## Material shown
▬▬▬▬▬▬▬▬▬▬

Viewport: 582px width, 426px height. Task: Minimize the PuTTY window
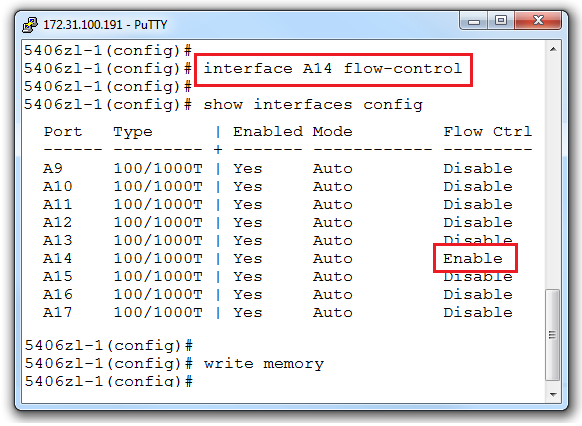474,21
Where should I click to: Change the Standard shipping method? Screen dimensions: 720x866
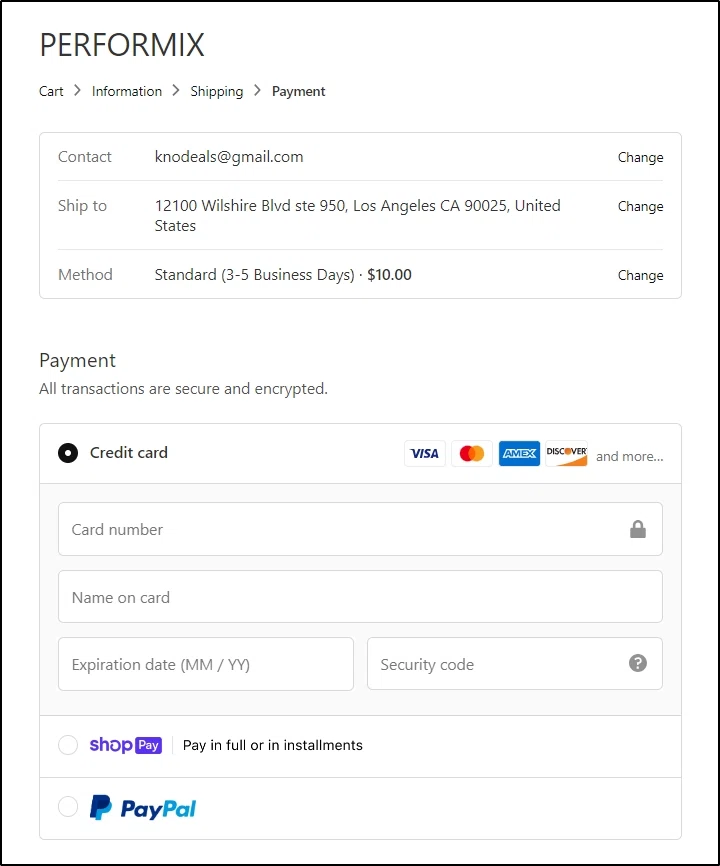pyautogui.click(x=640, y=275)
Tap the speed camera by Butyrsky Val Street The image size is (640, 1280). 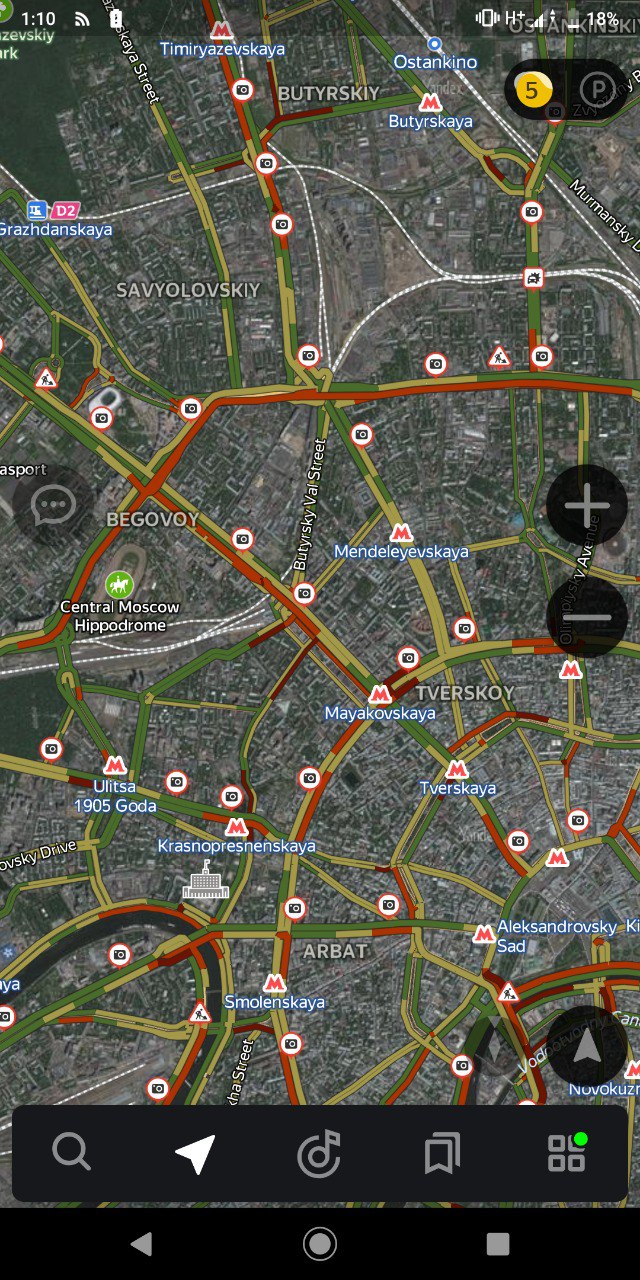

▬▬▬▬▬▬▬▬▬▬

## Exercise prompt
Copy out every line of the entries above word for word, leaving out the pictures.

## Worked solution
Viewport: 582px width, 426px height. Task: Minimize the PuTTY window
474,21
Where should I click to: Change the Standard shipping method? Screen dimensions: 720x866
pyautogui.click(x=640, y=275)
Tap the speed camera by Butyrsky Val Street The image size is (640, 1280). 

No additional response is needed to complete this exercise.